In addition to actually creating new digits and hopefully soon limbs for people (not to mention things like aorta, bladders, and whatnot), scientists have found ways to turn carrots into carbon fiber:
Five soldiers at a military base in Texas are about to participate in a remarkable test to see if they can regrow portions of fingers they lost in the war in Iraq.
Doctors plan to treat them with a fine powder called extracellular matrix, harvested from pig bladders. The material, found in all animals, is the scaffolding that cells latch onto as they divide and grow into tissue and body parts. In the human body, it was long thought to be inert. But scientists have discovered that it appears to activate latent biological processes that spur healing and regenerate tissue.
Medical researchers have been making intriguing progress in the field of regenerative medicine. The pilot test in Texas shows how doctors are trying to apply their recent discoveries to a pressing challenge: helping thousands of Americans returning from Iraq to recover from wounds that would have killed soldiers a generation ago...
...In 2005, Dr. Spievack's brother, Lee, who runs a hobby shop in Cincinnati, accidentally lopped about three-eighths of an inch off the top of his middle finger on the propeller of a model airplane. He decided against the skin graft recommended by a hand surgeon and consulted his brother. Dr. Spievack sent him a vial of matrix powder.
Lee Spievack applied it every other day for 10 days, until he ran out. By that time, he recalls, "I could already see the finger was starting to regenerate itself." In four weeks, the wound was healed. In four months, he says, except for a tiny scar, "it was like the finger I always had." Winter, he says, has revealed one difference: "The finger is only about 2 years old, whereas the rest of me is 68. In the cold weather, all my finger tips have cracked except this one."
FROM dangling to angling.
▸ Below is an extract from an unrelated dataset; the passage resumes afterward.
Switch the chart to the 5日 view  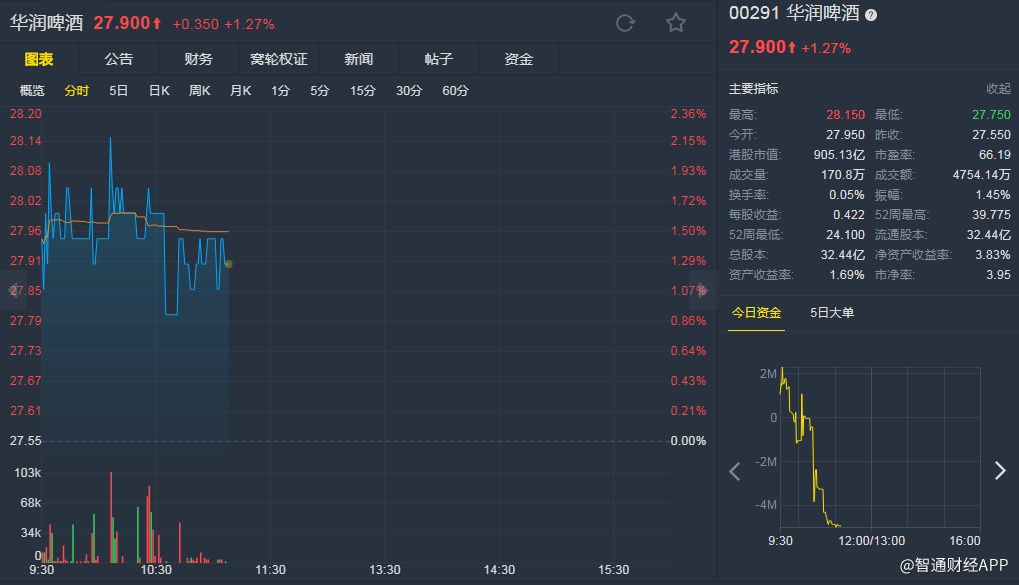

The humble carrot is set to be used in ways never imagined before, thanks to a discovery by two Scottish scientists who have found a way to convert the vegetable into an advanced material to make products from fishing rods to warships.It sounds like the USS Carrot Top could become a reality after all.
The development is the brain-child of Dr David Hepworth and Dr Eric Whale, who have created the material, named Curran, at their company CelluComp in Burntisland, Fife. Their first product - a rod for fly fishing - goes on sale next month.
But they are not stopping there. The pair now plan to move on to make snowboards and car parts and say the material could also be used to make engineering components and even battleships.